In January 2021, Egypt will launch its first technology exhibition for converting and replacing rickety cars with new ones that run on natural gas — a source of energy that has become plentiful in Egypt due to the latest related discoveries.
The event is expected to be attended by major auto companies that produce natural gas-powered vehicles inside the country, as well as agents and importers of cars with bi-fuel systems — running on gasoline and natural gas, in addition to a number of automotive feeding industry companies.
The announcement was made by the country's Trade and Industry Minister, Niveen Gamae, during a meeting she held on Sunday with 40 chairpersons and representatives of major auto companies, according to a statement released by the trade and industry ministry.
According to Gamae, the exhibition will also be attended by representatives from several banks and the Micro, Small and Medium Enterprise Development Agency.
Last week, Egyptian President Abdel-Fattah El-Sisi called for the government to organise an “integrated” exhibition for owners of rickety vehicles who wish to take the step and offer them what he described as a " befitting” cash incentive to substitute their cars for natural gas ones.
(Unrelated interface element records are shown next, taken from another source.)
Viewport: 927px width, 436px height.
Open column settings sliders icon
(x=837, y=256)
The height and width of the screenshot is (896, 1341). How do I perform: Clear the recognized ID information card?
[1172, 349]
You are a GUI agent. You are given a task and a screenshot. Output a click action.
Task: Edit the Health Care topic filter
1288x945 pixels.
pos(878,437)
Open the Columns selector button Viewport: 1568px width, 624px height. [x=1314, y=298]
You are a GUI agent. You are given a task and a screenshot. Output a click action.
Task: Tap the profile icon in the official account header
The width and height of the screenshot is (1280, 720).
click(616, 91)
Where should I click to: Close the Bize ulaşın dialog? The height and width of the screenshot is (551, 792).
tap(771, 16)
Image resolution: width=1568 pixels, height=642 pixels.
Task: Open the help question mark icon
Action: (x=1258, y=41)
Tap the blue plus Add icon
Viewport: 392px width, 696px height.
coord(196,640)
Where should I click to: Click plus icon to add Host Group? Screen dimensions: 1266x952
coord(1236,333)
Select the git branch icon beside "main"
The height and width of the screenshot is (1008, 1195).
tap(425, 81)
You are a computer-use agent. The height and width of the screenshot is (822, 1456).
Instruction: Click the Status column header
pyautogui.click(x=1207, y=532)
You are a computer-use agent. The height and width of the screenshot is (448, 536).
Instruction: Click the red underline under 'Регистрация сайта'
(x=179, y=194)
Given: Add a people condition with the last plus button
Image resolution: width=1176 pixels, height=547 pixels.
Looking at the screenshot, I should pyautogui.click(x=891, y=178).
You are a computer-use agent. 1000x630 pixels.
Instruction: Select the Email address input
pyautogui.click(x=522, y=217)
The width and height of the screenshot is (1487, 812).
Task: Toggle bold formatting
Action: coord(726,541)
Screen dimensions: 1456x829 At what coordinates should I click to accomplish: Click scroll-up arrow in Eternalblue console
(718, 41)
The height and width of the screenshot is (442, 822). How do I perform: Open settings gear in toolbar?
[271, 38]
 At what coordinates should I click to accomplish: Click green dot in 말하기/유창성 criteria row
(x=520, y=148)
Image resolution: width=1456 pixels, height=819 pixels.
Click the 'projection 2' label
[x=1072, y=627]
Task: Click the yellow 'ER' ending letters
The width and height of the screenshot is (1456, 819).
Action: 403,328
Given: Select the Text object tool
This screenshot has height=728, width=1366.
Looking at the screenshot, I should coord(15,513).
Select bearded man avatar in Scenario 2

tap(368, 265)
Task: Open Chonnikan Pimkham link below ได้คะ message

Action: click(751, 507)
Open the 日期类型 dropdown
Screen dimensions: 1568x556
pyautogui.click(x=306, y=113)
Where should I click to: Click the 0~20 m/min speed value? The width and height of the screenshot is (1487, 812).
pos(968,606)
Minister Gamae said the exhibition will expound on details of the government's plan, foremost of which are the steps to register for the cash incentive programme, as well as means of solving all technical matters that are of concern to vehicles' owners.
The plan is centred on scrapping cars that are over 20 years old — which are altogether powered by gasoline — in favour of new natural gas cars. Owners of new vehicles running on gasoline will also be allowed to shift their engines to bi-fuel powered models.
A total of 322,000 vehicles have been converted to bi-fuel systems since 2014. The government also aims to convert as many as 147,000 gasoline-powered taxis and microbuses to natural gas within three years and replace up to 240,000 diesel-powered microbuses with new natural gas vehicles over the next four years.
Egypt’s strategy aims to reduce fuel imports, decrease pollution from harmful emissions, ensure the safety of drivers and passengers, and tap into unexploited auto factories.